Civil Liberties, Civil Rights, and the Fairness Doctrine
How civil rights and civil liberties are related, and concern about the Fairness Doctrine.
Freedom of assembly must, of logical and political necessity, be completely united with the freedom of association; this is so that both can then requisitely create, therefore, the needed composite situation of assembling and associating, as the civil liberty cited can be exercised through the civil right that supports its proper and legal, constitutional, existence.
In notable historical support of this assertion, e.g., the Constitution of the formerly (or, is it presently?) existing Union of Soviet Socialist Republics (AKA Russia) had among the greatest listing of constitutional civil liberties in it of any modern state; but, a Soviet citizen, especially under Stalin, could have been easily killed, in fact, for trying to effectuate any civil right for the proposed sake of attaining the actual exercise of a Soviet, constitutional, civil liberty. Q. E. D.
If the Obama Administration, for instance, should obnoxiously help push through the Democratic Party-controlled US Congress some version of the Orwellian-named “Fairness Doctrine” for talk radio, the above discussion may not, however, prove to be just so airily theoretical. Freedom of speech is truly wonderful- if one is permitted to hear it.
Under the suitably unctuous guise of, thus, promoting some supposed fairness, there comes into being, sooner or later, public censorship of the most effective and insidious kind, the censorship of silence; it will be then effectively sustained, by the government, in the ironic name of aiding an interpretation of assumed “fairness” done on behalf of the American (or, is it Soviet?) people.

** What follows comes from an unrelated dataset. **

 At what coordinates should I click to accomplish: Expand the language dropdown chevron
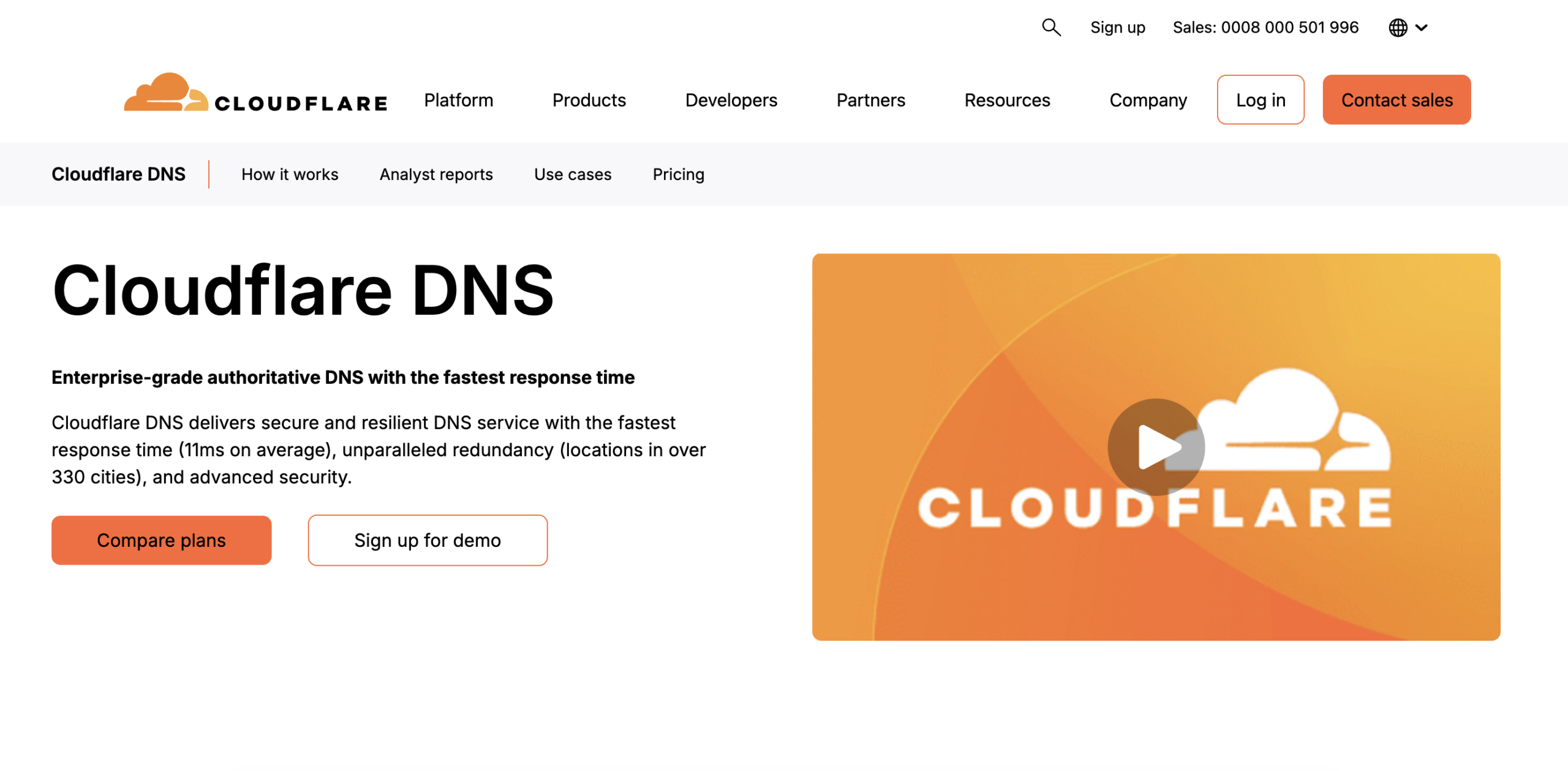pos(1422,28)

Political opposition, once loud and large on the radio, will be increasingly deflected and dulled, modified and milked, through the creative absence of speech, as maintained by quotas, “balance,” or other such interesting Machiavellian devices.
Paper guarantees of rights, it can be noted, are meaningless; this is whenever the free exercise of those rights are or become so constrained, restricted, or qualified as to be then practically unobtainable, in the real world of men and events. And, this can be still said, in all fairness, to the highly important subject now at hand. In any event, freedom (whether interpreted through civil liberties or civil rights) isn’t free.